It is fitting that Worldchefs and Nestle Professional have chosen the theme of “healthy food for the future” for International Chef Day 2020. Against the backdrop of the health crisis, the trend of mindful eating has gained momentum – and for good reason. People are increasingly seeking to boost their immune system as defense against COVID-19.
After analyzing market data, the LSG Group’s trend experts identified “Mindfulness” as one of the five umbrella trends in the 2020 Trend Report. Google Trends also reported a surge in the number of searches for “vitamin C” and “immune system” in the middle of March. This coincides with a similar uptick in searches for “COVID-19”.
So what exactly is the future of health food? “We’re seeing a movement towards the marrying of science and wellness,” said Sunbul Dubuni. Director Customer Insights and trend expert at LSG Group. The global pandemic has boosted the interest in the search for healthy and innovative ingredients. Collaborations with nutritional scientists are growing, and as Dubuni added, there is growing analysis on traditional holistic medicine. The Ayurveda practice, for example, is part of the research at Charité Universitätsmedizin Berlin, one of Europe’s largest university hospitals.

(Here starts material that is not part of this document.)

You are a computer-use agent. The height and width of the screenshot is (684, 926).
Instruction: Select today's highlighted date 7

This holistic approach also extends to observing a truly balanced diet – which also includes indulgent food. “Food has the power to create different moods and connect people, both physically and virtually,” noted Dubuni. “In uncertain times like these, people want company and a meal that fits their mood, whether it’s to strengthen their body or to indulge.”
Such intuitive eating means that an otherwise healthy diet, which includes probiotics and vitamins, has its place alongside an ice cream cake.

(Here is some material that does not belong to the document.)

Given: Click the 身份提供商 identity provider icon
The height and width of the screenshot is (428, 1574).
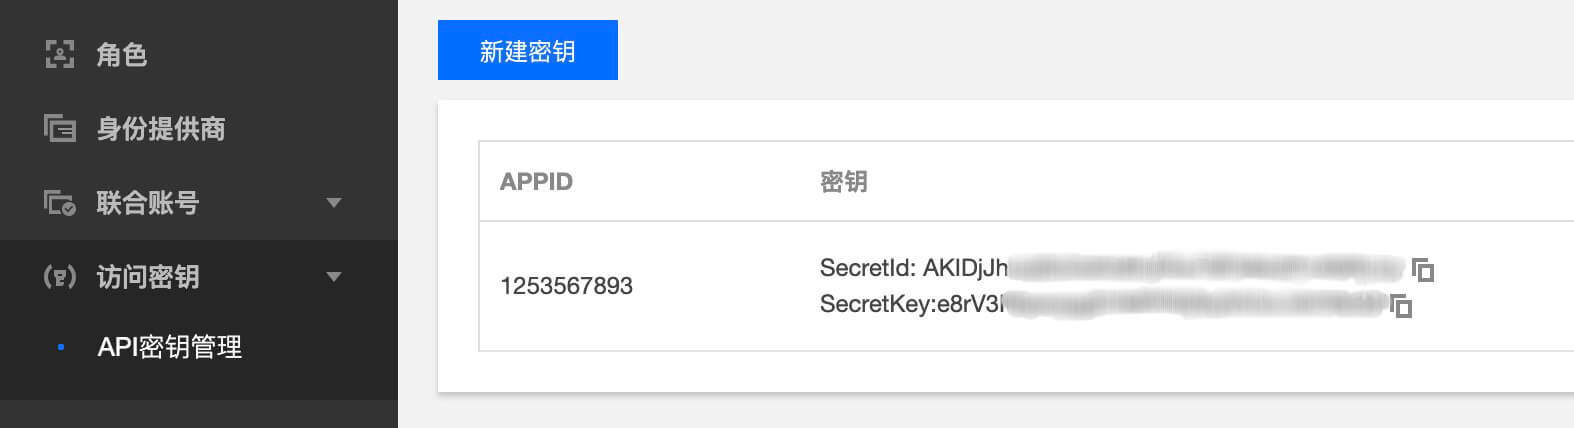Looking at the screenshot, I should (60, 128).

Jörg Hofmann, Head of Global Culinary Excellence and chef, added: “Our job is to create a dish that nourishes but also makes, in our case, the passenger feel good.” This means utilizing ingredients or products that boost the immune system, like the FlyYourVeda® concept launched in 2017. What is important is that the meal has to fit the mood and tell a story to the end consumer.
As Hofmann said: “There is a science behind cooking, but food is an emotional experience.”